Work instructions —
Copy each entry below verbatim. Skip the pictures.

Dataset excerpts —
################

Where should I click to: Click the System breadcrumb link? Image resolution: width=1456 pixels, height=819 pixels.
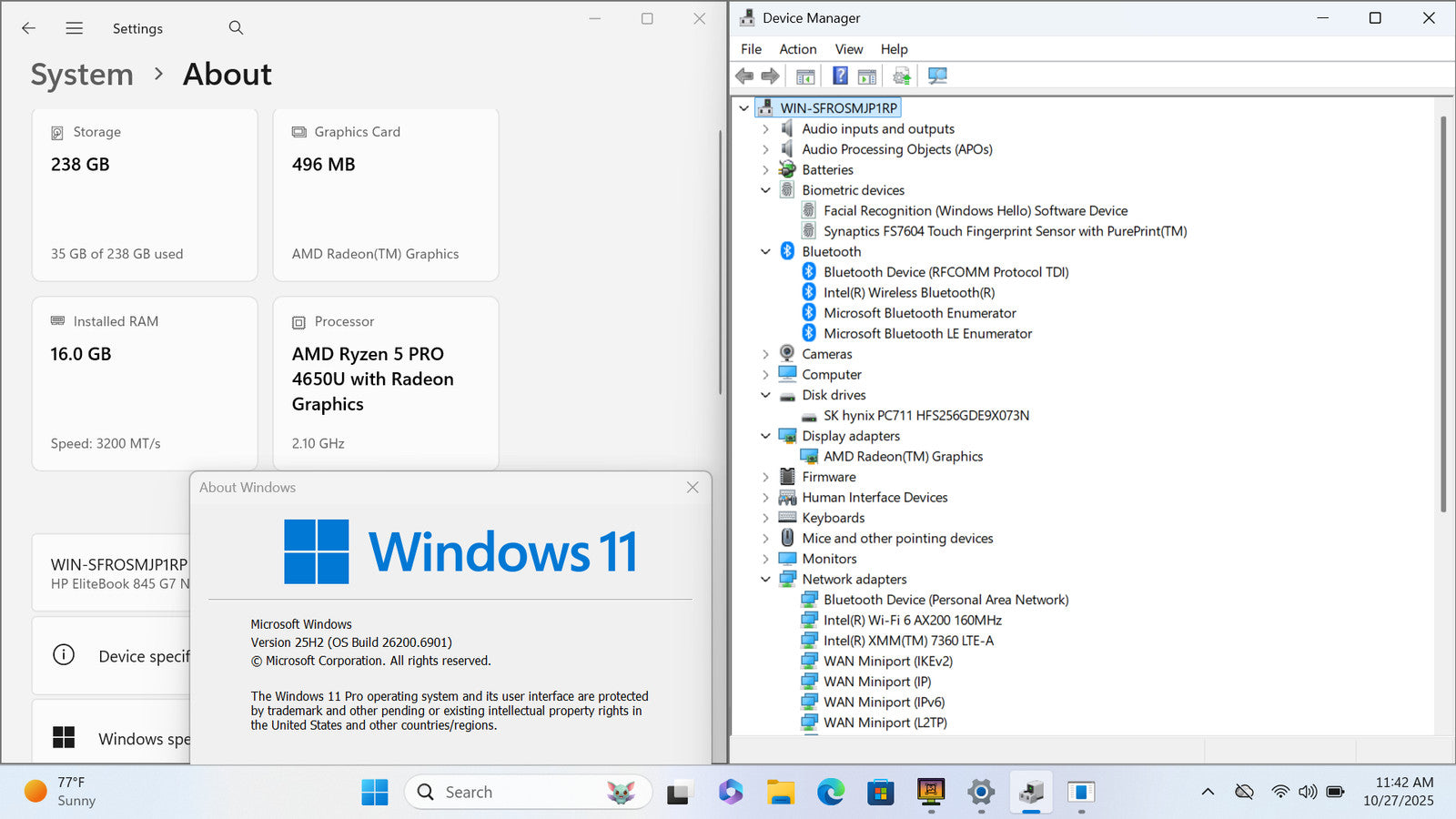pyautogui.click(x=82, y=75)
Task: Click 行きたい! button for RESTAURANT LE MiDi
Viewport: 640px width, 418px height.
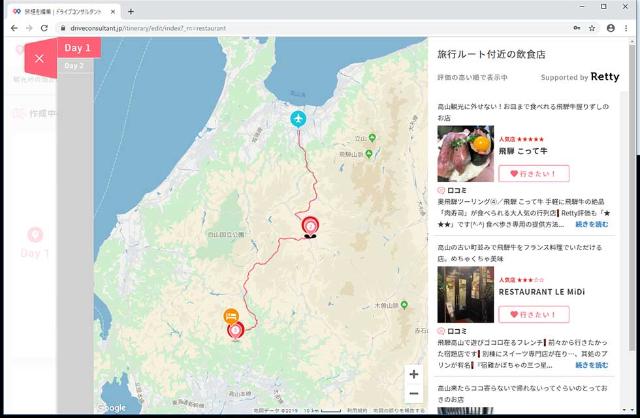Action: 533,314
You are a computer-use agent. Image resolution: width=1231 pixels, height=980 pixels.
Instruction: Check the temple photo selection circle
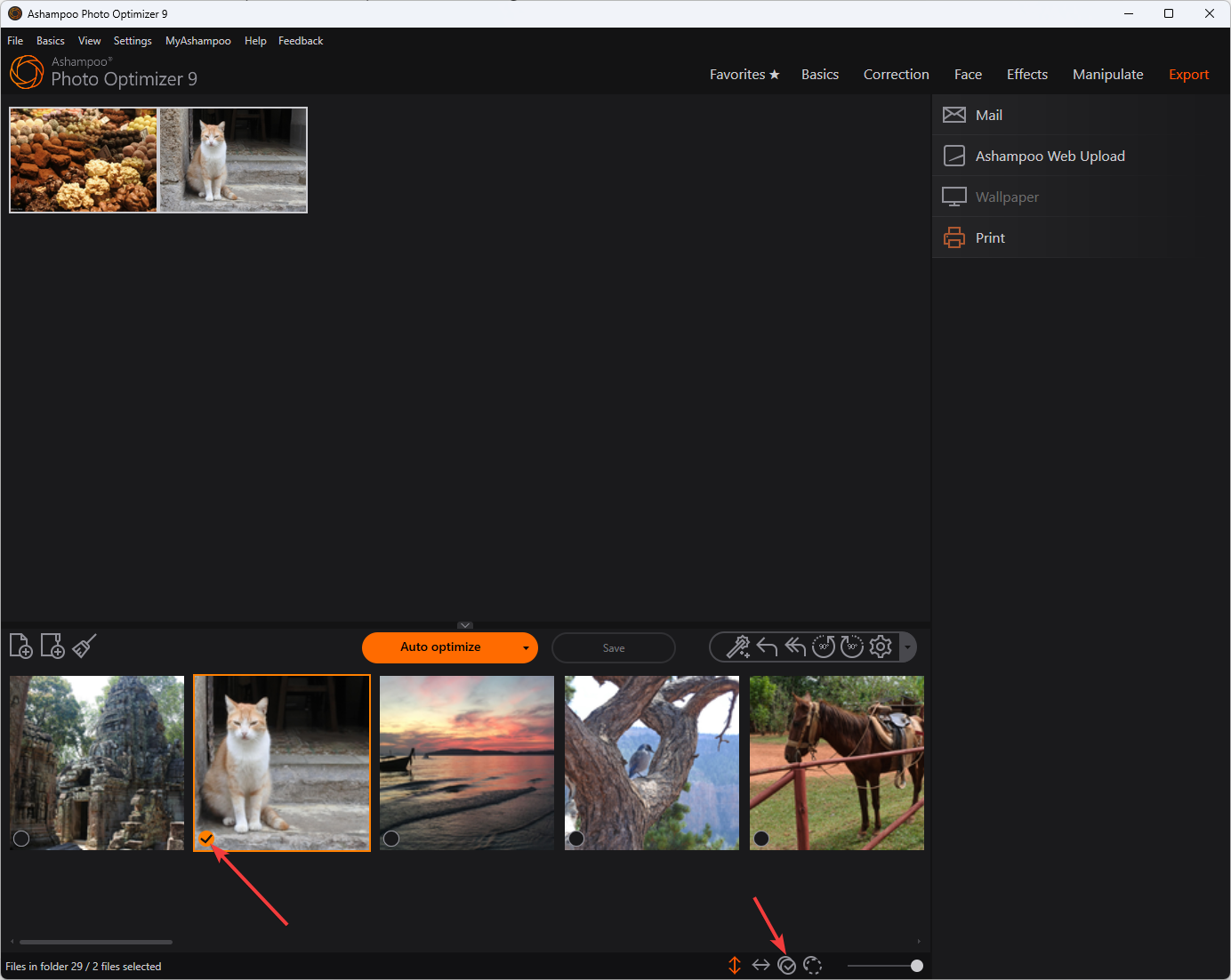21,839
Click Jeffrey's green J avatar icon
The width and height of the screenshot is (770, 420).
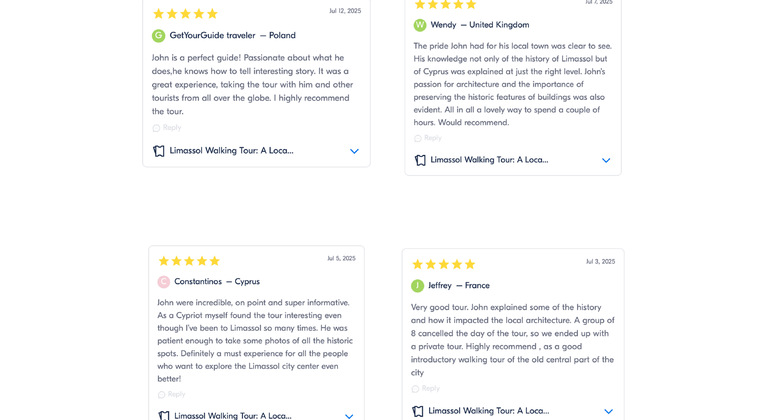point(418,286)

################

Solution to the exercise —
Where should I click to: Click the System breadcrumb link? Image resolution: width=1456 pixels, height=819 pixels.
pyautogui.click(x=82, y=75)
Task: Click 行きたい! button for RESTAURANT LE MiDi
Viewport: 640px width, 418px height.
Action: 533,314
You are a computer-use agent. Image resolution: width=1231 pixels, height=980 pixels.
Instruction: Check the temple photo selection circle
21,839
Click Jeffrey's green J avatar icon
The width and height of the screenshot is (770, 420).
point(418,286)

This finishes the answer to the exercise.